### EXERCISE:
From the data that follows, copy every line with the string "Milk".

### MATERIAL FOR THIS TASK:

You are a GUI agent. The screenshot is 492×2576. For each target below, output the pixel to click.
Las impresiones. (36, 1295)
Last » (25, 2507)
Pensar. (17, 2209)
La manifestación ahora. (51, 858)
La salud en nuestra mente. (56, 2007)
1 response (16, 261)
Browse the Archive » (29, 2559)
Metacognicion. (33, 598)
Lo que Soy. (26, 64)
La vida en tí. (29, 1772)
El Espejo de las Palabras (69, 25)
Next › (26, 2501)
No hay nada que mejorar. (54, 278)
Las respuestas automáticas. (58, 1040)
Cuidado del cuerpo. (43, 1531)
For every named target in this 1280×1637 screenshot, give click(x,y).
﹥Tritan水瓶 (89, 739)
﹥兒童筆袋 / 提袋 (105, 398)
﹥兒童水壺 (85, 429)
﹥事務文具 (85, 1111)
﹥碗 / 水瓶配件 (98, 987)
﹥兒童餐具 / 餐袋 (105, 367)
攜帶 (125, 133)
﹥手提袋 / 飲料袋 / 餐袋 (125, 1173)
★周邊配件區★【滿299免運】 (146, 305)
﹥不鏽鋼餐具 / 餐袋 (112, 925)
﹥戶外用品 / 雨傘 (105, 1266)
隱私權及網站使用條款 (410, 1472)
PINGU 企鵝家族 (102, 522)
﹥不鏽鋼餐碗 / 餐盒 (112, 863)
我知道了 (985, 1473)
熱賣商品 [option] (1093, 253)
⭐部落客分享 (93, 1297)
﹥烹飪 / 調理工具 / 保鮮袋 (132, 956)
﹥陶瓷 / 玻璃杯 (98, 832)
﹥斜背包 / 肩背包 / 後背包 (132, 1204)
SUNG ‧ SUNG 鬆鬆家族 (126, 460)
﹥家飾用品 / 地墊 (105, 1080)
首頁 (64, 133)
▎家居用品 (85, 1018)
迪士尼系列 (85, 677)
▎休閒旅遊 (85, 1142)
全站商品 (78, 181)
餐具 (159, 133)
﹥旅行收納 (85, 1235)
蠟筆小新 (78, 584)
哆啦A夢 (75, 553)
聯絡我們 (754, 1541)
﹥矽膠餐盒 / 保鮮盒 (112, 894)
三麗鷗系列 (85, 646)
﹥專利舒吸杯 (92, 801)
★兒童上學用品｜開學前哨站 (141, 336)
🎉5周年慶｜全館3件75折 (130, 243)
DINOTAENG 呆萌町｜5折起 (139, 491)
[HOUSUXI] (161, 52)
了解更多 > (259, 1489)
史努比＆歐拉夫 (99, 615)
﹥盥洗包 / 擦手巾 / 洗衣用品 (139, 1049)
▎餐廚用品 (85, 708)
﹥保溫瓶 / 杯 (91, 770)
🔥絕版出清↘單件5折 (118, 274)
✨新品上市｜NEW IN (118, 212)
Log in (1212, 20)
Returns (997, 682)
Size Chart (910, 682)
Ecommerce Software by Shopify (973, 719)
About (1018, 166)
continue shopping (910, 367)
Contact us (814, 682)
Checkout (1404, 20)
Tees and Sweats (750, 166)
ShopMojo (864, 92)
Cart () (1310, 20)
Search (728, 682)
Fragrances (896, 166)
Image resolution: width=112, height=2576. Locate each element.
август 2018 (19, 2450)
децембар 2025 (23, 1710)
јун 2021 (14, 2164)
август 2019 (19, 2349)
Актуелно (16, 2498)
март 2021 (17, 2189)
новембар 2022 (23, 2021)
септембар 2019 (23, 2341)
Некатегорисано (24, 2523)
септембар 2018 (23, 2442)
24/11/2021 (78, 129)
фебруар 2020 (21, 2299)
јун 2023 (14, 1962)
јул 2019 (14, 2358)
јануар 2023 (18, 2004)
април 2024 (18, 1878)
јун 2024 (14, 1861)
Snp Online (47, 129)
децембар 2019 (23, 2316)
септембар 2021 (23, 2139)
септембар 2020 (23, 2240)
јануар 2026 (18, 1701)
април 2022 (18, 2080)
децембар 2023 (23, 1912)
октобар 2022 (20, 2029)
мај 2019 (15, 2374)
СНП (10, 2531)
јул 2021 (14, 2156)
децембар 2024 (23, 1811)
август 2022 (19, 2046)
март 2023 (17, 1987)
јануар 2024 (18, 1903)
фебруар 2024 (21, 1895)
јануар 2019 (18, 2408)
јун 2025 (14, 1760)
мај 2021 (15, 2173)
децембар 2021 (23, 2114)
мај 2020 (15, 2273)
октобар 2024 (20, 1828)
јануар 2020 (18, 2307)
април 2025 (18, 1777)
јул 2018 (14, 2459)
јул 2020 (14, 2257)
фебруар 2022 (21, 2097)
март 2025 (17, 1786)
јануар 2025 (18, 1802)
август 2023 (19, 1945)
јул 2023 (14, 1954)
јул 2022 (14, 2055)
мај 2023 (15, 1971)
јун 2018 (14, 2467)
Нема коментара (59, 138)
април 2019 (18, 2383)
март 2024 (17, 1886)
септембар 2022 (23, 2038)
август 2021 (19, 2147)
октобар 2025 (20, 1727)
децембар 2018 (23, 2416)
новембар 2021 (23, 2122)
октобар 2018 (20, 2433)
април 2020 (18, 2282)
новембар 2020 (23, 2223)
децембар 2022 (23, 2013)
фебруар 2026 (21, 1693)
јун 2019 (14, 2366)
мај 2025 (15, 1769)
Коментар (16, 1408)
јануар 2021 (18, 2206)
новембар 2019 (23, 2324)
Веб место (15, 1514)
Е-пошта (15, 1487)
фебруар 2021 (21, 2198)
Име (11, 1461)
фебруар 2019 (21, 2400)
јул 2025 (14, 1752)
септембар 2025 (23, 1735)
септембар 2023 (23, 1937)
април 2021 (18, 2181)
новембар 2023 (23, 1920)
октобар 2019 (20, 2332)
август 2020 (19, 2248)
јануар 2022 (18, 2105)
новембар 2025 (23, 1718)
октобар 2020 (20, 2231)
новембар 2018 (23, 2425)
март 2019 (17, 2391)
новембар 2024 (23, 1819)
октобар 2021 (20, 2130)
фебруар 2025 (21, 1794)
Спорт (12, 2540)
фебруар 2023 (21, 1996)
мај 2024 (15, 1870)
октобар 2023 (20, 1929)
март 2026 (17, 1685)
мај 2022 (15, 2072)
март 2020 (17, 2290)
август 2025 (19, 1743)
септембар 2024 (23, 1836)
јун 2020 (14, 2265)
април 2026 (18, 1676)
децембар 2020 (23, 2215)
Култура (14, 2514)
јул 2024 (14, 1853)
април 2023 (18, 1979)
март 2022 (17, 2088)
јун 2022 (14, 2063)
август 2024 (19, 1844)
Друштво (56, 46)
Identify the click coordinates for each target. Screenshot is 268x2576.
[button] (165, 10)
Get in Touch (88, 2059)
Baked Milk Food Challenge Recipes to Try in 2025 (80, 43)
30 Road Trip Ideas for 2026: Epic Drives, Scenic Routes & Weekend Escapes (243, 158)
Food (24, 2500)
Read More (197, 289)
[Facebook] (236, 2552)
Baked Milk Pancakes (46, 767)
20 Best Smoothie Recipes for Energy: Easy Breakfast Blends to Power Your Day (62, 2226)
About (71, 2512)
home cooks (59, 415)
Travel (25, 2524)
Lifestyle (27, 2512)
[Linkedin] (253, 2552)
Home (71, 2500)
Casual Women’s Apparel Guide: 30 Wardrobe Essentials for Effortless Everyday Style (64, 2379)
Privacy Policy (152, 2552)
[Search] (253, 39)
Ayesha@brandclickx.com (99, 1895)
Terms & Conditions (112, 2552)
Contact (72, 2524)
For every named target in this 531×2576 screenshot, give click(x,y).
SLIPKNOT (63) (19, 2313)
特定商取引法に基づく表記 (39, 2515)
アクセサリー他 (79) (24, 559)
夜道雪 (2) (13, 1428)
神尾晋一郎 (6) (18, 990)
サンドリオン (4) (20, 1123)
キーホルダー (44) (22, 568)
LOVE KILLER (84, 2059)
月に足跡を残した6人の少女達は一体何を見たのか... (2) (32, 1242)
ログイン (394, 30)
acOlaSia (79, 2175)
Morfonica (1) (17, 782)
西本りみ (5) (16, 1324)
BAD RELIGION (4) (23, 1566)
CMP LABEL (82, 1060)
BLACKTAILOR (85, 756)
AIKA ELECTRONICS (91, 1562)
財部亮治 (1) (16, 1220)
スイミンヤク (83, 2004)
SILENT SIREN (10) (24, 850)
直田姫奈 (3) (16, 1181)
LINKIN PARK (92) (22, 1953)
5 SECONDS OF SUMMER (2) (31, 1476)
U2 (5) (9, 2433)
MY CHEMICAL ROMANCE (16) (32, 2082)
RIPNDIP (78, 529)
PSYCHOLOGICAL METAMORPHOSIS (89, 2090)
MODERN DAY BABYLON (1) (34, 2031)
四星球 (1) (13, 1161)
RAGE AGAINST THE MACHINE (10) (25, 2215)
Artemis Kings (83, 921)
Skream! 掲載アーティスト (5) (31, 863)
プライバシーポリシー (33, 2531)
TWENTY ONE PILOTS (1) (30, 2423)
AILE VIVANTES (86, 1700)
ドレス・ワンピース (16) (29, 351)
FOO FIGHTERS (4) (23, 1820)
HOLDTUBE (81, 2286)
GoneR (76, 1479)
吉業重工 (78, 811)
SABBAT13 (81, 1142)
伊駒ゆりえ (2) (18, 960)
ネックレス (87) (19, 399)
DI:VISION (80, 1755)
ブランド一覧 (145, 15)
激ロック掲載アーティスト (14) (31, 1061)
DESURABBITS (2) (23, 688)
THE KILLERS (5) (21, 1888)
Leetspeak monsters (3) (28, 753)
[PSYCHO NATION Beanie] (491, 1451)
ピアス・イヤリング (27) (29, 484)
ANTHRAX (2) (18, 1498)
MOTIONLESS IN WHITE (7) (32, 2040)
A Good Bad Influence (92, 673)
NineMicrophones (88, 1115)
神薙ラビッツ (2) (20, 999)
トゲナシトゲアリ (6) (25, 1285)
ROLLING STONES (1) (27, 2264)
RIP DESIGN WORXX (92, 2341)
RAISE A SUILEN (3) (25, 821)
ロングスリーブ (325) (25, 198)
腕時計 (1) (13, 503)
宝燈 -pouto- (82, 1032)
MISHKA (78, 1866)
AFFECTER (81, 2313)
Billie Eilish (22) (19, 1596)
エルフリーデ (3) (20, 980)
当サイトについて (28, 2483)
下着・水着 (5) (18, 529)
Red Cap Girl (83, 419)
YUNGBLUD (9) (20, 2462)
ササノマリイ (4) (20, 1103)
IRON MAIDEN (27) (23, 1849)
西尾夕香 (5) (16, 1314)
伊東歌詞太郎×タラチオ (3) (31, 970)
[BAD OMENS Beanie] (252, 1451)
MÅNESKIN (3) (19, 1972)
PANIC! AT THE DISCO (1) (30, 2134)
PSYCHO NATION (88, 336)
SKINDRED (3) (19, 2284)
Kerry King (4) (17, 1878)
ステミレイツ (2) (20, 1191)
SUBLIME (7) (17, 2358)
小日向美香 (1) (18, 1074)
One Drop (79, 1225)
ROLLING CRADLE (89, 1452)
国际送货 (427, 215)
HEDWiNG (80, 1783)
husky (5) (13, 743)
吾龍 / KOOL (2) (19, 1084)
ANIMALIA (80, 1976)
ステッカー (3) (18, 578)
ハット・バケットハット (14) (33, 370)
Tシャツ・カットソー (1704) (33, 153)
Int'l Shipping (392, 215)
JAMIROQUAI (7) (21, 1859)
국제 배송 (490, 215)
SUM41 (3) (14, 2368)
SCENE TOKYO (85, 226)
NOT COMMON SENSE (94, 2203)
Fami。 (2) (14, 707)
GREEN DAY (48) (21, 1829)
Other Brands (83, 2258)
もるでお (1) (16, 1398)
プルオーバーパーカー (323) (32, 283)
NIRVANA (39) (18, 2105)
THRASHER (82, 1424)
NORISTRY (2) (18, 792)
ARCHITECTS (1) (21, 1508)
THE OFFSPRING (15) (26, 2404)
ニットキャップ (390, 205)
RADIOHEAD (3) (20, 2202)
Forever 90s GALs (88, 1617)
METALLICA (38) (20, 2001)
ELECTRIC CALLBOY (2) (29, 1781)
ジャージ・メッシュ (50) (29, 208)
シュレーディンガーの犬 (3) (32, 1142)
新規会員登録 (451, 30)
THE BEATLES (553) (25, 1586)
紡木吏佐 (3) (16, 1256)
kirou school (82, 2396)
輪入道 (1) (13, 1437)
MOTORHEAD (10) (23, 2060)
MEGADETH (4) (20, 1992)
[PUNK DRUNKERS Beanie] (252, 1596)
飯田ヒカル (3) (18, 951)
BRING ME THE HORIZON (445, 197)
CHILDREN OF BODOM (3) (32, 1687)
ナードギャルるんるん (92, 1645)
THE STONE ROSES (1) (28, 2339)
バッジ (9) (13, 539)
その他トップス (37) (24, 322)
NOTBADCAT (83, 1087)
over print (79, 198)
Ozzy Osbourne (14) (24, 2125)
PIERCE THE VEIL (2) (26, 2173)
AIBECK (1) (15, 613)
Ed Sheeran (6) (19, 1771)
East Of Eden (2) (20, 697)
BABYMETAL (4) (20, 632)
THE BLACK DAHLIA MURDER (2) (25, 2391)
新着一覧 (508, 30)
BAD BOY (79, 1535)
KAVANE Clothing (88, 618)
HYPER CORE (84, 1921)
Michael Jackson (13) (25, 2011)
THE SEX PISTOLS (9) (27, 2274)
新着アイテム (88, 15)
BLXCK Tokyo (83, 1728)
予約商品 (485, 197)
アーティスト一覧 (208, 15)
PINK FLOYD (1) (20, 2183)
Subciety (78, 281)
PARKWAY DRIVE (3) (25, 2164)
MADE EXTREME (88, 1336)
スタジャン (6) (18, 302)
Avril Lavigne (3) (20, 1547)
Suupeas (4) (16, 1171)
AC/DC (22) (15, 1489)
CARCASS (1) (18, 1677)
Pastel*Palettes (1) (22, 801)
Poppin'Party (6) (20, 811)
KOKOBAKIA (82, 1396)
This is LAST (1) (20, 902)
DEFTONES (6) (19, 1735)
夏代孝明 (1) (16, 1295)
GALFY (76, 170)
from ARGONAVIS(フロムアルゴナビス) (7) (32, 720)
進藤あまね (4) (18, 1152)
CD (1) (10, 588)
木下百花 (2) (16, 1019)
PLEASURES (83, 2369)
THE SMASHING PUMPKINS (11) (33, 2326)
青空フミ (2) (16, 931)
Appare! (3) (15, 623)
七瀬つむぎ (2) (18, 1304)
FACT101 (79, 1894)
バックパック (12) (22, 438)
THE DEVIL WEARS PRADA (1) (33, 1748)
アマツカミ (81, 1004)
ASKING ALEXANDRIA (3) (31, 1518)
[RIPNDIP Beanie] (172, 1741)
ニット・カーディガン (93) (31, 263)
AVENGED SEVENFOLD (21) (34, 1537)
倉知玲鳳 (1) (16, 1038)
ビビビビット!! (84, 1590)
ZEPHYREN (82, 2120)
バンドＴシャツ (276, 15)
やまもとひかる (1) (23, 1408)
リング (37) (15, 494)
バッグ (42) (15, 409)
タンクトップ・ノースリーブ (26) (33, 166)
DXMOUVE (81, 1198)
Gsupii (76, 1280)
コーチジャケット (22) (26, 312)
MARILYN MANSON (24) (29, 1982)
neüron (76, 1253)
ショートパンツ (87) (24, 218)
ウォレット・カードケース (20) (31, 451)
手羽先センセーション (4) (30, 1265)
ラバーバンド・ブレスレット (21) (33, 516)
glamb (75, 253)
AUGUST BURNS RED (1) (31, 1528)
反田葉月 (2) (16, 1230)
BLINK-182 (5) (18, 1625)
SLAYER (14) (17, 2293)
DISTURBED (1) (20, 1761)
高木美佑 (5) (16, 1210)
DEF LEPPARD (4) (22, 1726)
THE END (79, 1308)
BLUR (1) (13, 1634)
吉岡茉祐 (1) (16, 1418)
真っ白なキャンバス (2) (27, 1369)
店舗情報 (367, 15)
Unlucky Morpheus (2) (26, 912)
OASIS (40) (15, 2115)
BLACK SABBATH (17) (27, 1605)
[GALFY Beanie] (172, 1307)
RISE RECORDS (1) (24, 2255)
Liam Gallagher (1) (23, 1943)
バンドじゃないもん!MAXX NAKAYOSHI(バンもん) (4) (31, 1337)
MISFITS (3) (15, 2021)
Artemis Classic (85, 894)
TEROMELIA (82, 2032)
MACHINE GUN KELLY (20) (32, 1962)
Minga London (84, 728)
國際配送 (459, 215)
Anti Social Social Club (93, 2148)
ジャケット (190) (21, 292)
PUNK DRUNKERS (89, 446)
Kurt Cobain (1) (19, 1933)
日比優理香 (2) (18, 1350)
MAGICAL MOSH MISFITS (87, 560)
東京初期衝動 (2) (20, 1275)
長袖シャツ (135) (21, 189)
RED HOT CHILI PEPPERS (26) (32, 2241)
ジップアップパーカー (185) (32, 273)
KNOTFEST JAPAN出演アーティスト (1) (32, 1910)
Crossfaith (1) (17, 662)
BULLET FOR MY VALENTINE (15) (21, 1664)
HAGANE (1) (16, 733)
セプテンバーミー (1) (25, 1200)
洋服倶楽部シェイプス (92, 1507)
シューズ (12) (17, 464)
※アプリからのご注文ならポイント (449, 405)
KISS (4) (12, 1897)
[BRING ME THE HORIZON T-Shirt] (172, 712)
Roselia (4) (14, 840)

### ANSWER AREA:
Baked Milk Food Challenge Recipes to Try in 2025 (80, 43)
Baked Milk Pancakes (46, 767)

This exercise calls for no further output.